1753. . . . when the cock was placed at the top of the steeple Zeb Prutt . . . ascended to the summit, sat on the copper bird and imitated the crowing of a rooster.
—Sylvester Judd, History of Hadley, 1863
I can’t stop seeing Zebulon on the steeple, hearing his call singe the sky. I can’t stop knowing my own ancestors enslaved him.
Zeb cock-a-dooing over the churchgoers, bonnets and flattops askew, scuttling out of their fresh-hewn pews, the pine still pungent. Hands shading eyes, Look. It’s Widow Porter’s African man.
I picture him shining like the copper rooster, his sweat-bright skin dark against a white steeple. Do his thighs burn, clinging up there? Does the rooster screech, chafing on its iron rod? I want Zebulon heroic, crowing for freedom.

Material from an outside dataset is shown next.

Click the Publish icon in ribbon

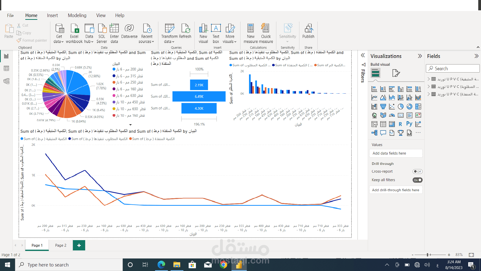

From bare shoulders, I want him to spring iridescent feathers—green, red, black. I want him to wing out his arms, swoop onto the breast of clouds. Soar beyond the honking vee of geese, down the Great River flashing blue. Fly, fly away Zebulon.
Irony is that he still serves me, shining and crowing in my head. Pries my voice from white pages. Demands I look at every pore and scar of my own skin, what I do to him, what we do to each other.
At my feet, a Rhode Island Red scratches in the dirt with yellow claws. Stirs the soil.